By submerging the steam wand and positioning it slightly off-centre, a whirlpool motion is created, forcing the air to stir into the milk and whisking larger air bubbles into microfoam – the smoothly textured milk used to pour latte art.

At the same time, lactose breaks down into simpler sugars, making the milk taste sweeter, and balancing the flavour profile of the final beverage with the nutty, chocolatey, or stone fruit flavours of espresso.

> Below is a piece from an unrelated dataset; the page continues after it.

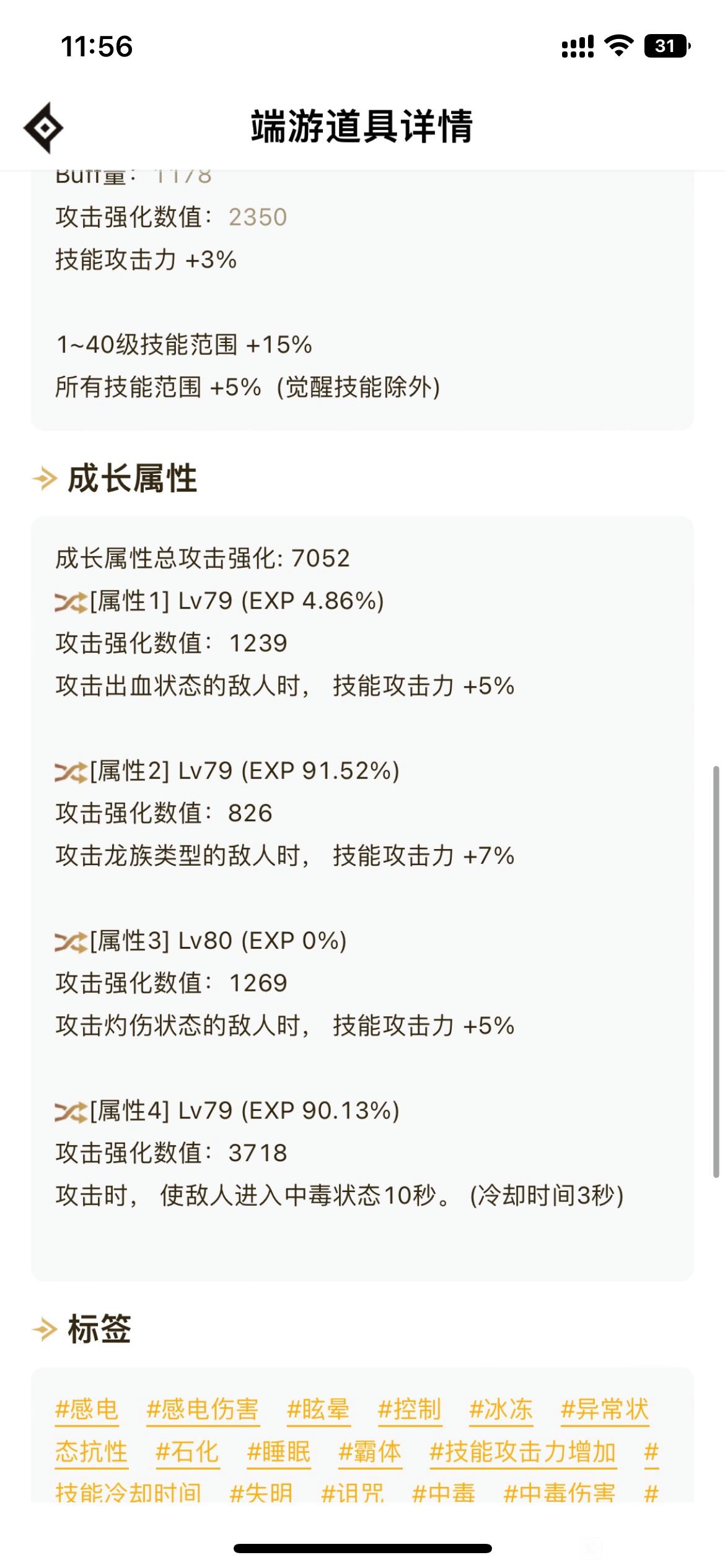Click the vertical scrollbar on right edge
The image size is (725, 1568).
(x=716, y=971)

Today, steamed milk is a staple in almost every coffee shop around the globe, providing a warm, creamy, frothy texture that enhances the overall coffee-drinking experience. However, while they remain popular, they are not without their flaws. And in recent years, a clever team of innovators have hit on new ways to create milk foam that may make put the steam wand out of business.

steaming milk for coffee

The problems with steaming milk for coffee

Steaming milk for coffee is a delicate art, demanding an intricate set of skills that must work in unison. Getting the texture and temperature of milk just right can take months of training, and even then, it’s very easy to make mistakes. Adding too much air or overheating the milk can very quickly lead to disappointing results.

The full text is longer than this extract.